Si la carrière du mangaka Junji Ito est constellée d'horreur illustres et de personnages monstrueux, il en est un, tout aussi iconique, mais qui ne rentre pas dans ces cases-là. Son nom est Soichi, est c'est sûrement la création la plus emblématique de l'auteur : retour sur sa vie à travers le crayon du maître, dans l'intégrale inédite de Mangetsu.
L'histoire de Soichi
Michina et Yusuke sont deux adolescents venus passer leurs vacances chez la famille de Soichi. Si aux premiers abords ils sont simplement surpris par l'étrange aura de leur cousin, ils ne sont cependant pas prêt à ce qu'il leur réserve... Poupées vaudou, farces machiavéliques, possession, spiritisme... les vacances vont être éprouvantes.

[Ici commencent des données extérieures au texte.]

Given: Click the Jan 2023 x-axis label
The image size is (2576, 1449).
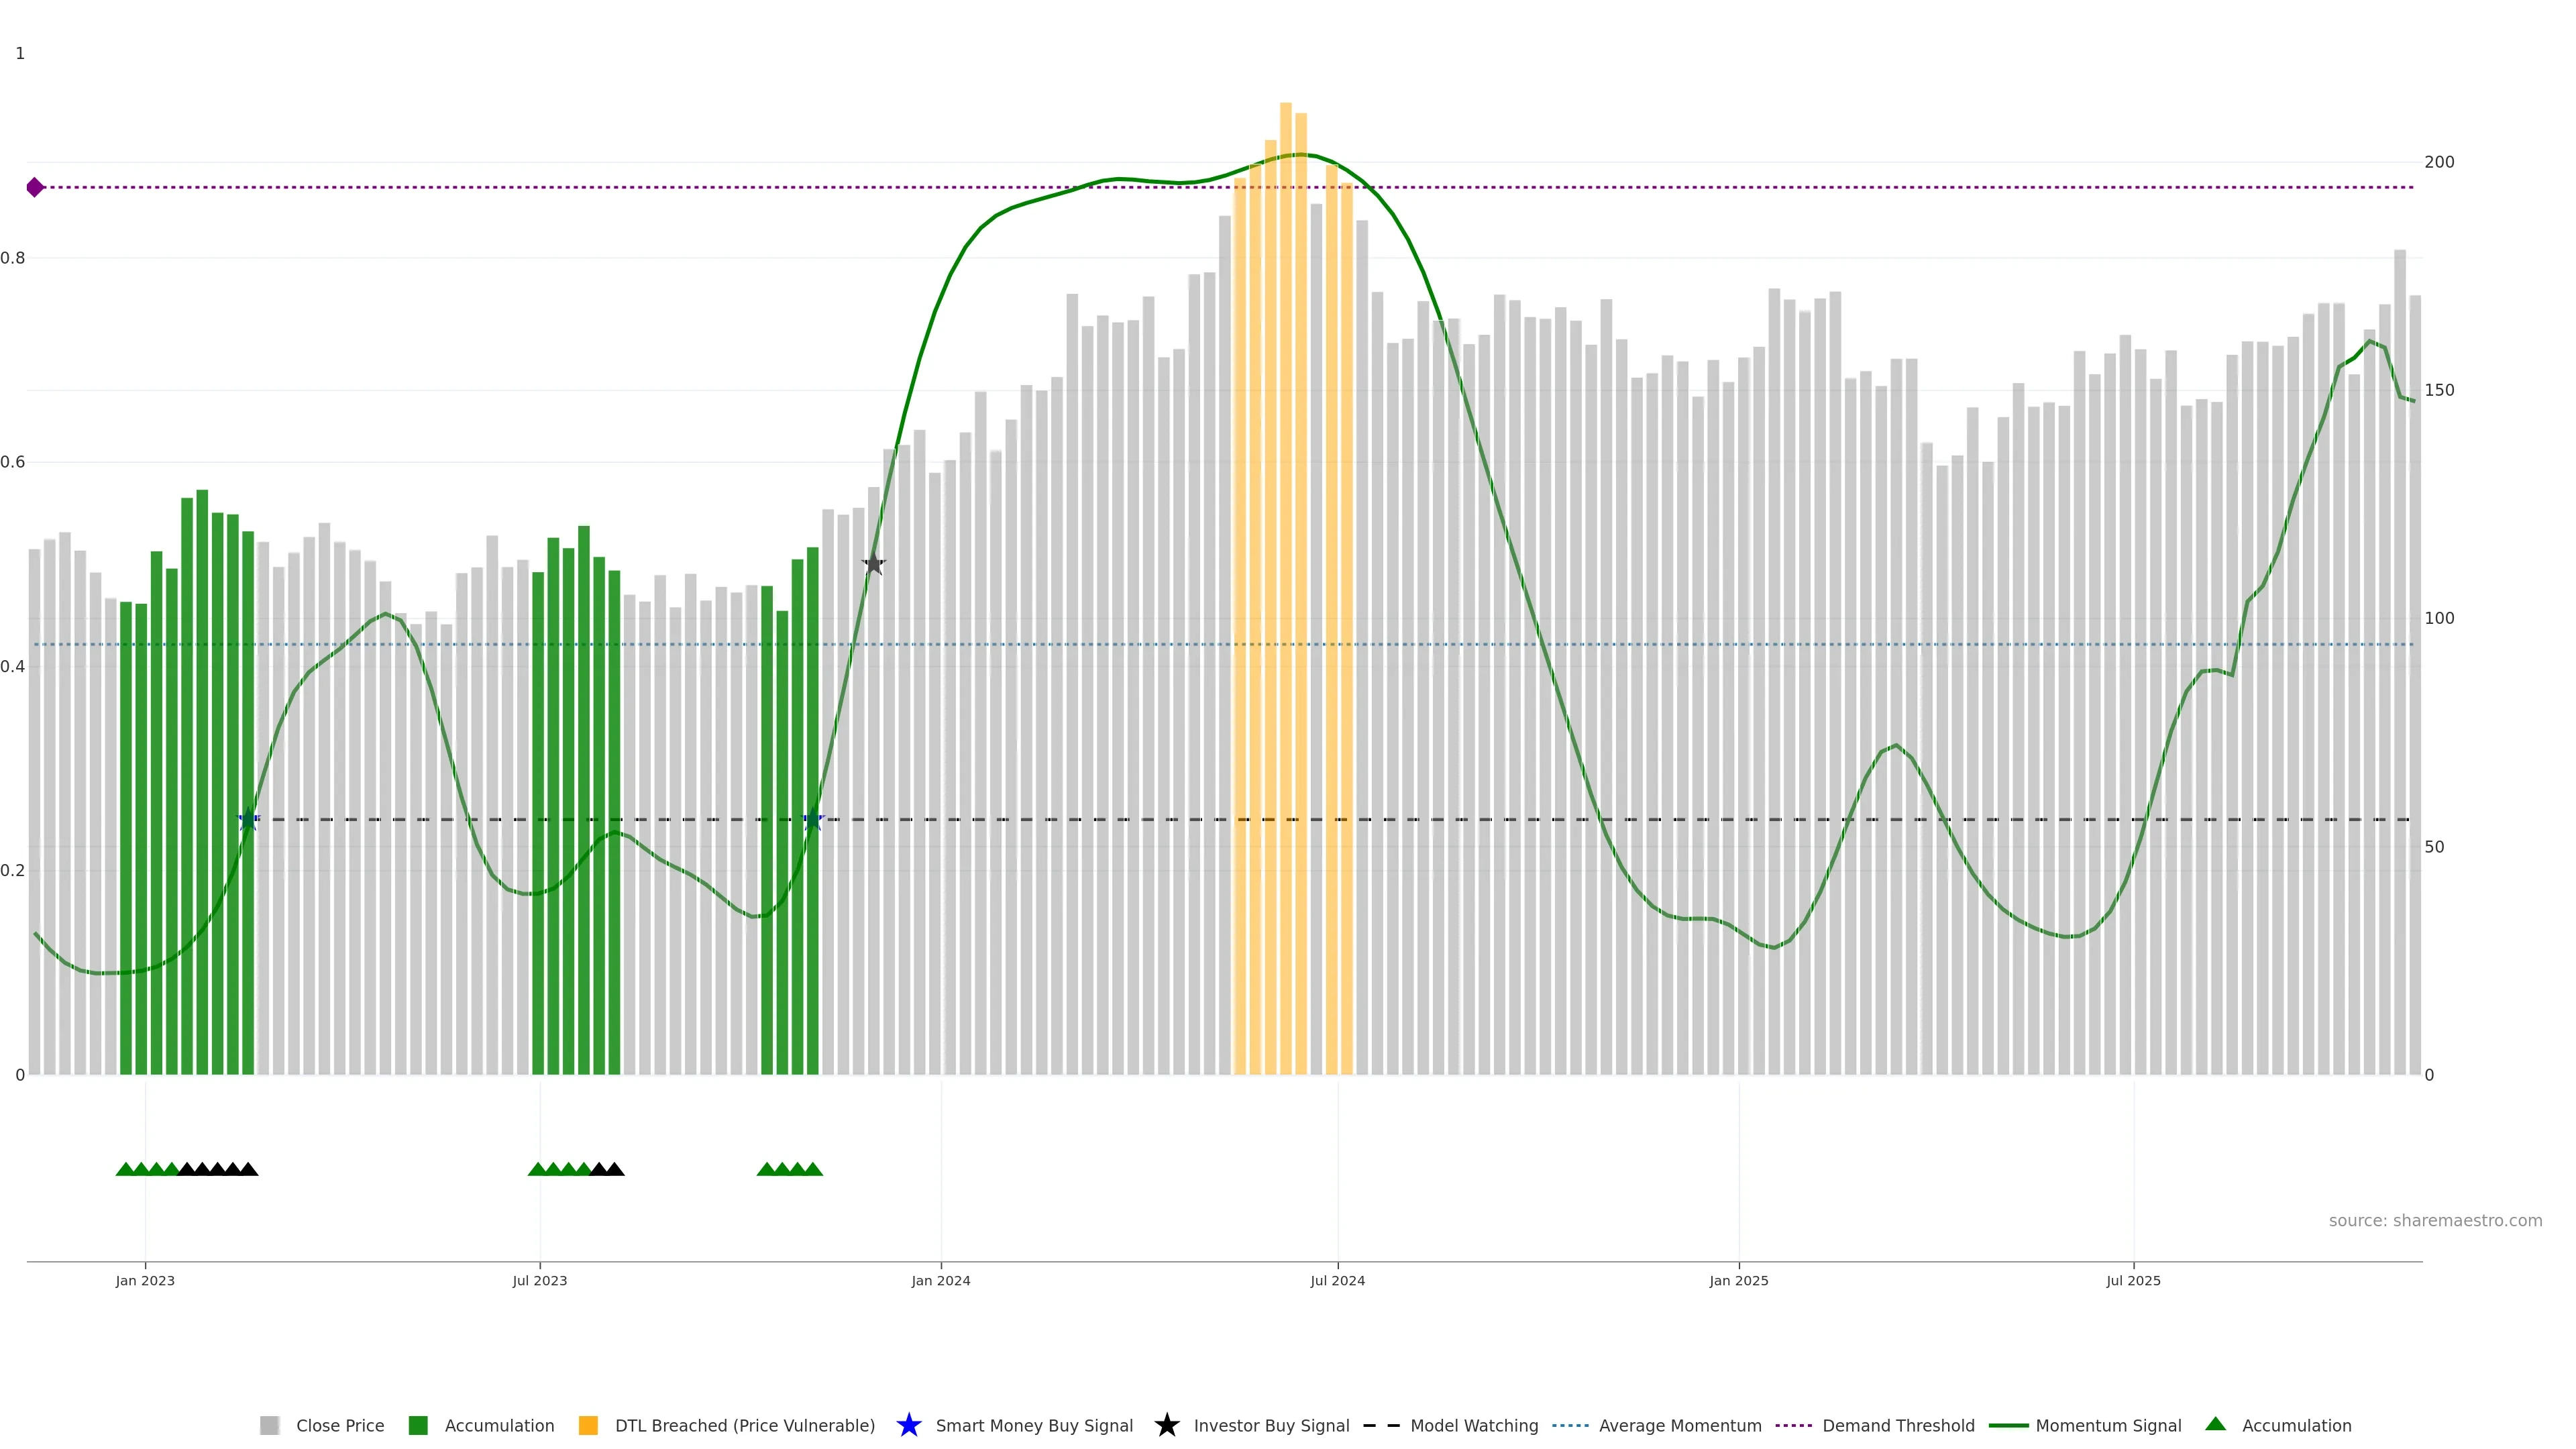Looking at the screenshot, I should pyautogui.click(x=145, y=1280).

Bienvenue dans l'univers de Soichi, où y cohabitent quelques figures célèbres de Junji Ito, et qui mêle un humour grotesque digne d'un Allan Poe et des farces macabres qu'on ne souhaite à personne...
Comme dit plus haut, le jeune garçon qu'est Soichi est un personnage clé dans la carrière de Ito même si, à l'origine, il ne pensait pas l'exploiter davantage (c'est son directeur éditorial qui l'incitera à approfondir ce personnage!). Facétieux et fourbe, ce garçon qui passe son temps à sucer des clous et à marmonner dans son coin est l'incarnation absolu du parasite : vivant au sein d'un cocon familial des plus normaux, il fait pourtant figure d'être à part, désireux d'être remarqué avec son sourire en coin sordide, et ne laisse jamais personne tranquille.
Cette intégrale regroupe plusieurs récits jamais traduits en France, et permet de découvrir l'évolution du trait du mangaka depuis 1991 jusqu'à 2011. Trois cycles narratifs composent ce recueil de plus de 500 pages, et permettent de voir les aventures de cet enfant terrible sous un regard neuf, étoffés par le travail d'édition impeccable.
Si les premières histoires, comme Vacances d'été, le montre comme un personnage malfaisant et taquin refusant toutes onces de connexion social, Soichi devient rapidement dotés de pouvoirs surnaturels lui permettant d'exercer une sorte d'emprise sur sa famille et ses victimes, en allant parfois jusqu'à prendre possession de personnes.
Pourtant, il n'y a jamais de morts dû à ses méfaits, et Junji Ito semble prendre un malin plaisir à instiller le doute quant à la véritable nature de ce garçon au regard clouté en posant des conclusions floues. Pourtant, sa connexion avec le monde des morts paraît si réelle... qui est vraiment Soichi, finalement ?
Une piste de réponse que dévoile Morrolian, expert de l'auteur dans nos vertes contrées, dans sa postface, est que le personnage de Soichi soit finalement un reflet déformé de Ito et de ses peurs : après tout, on retrouve en ce garçon la peur des femmes belles, l'aspect asocial que le mangaka avait durant son adolescence... Un élément de réponse, qui donne une portée presque autobiographique à ces courtes histoires.
Au final, ce recueil se lit d'une traite, tant on est pris dans cet univers familier. On retrouve un trait net et précis, et quelques frayeurs sont à prévoir.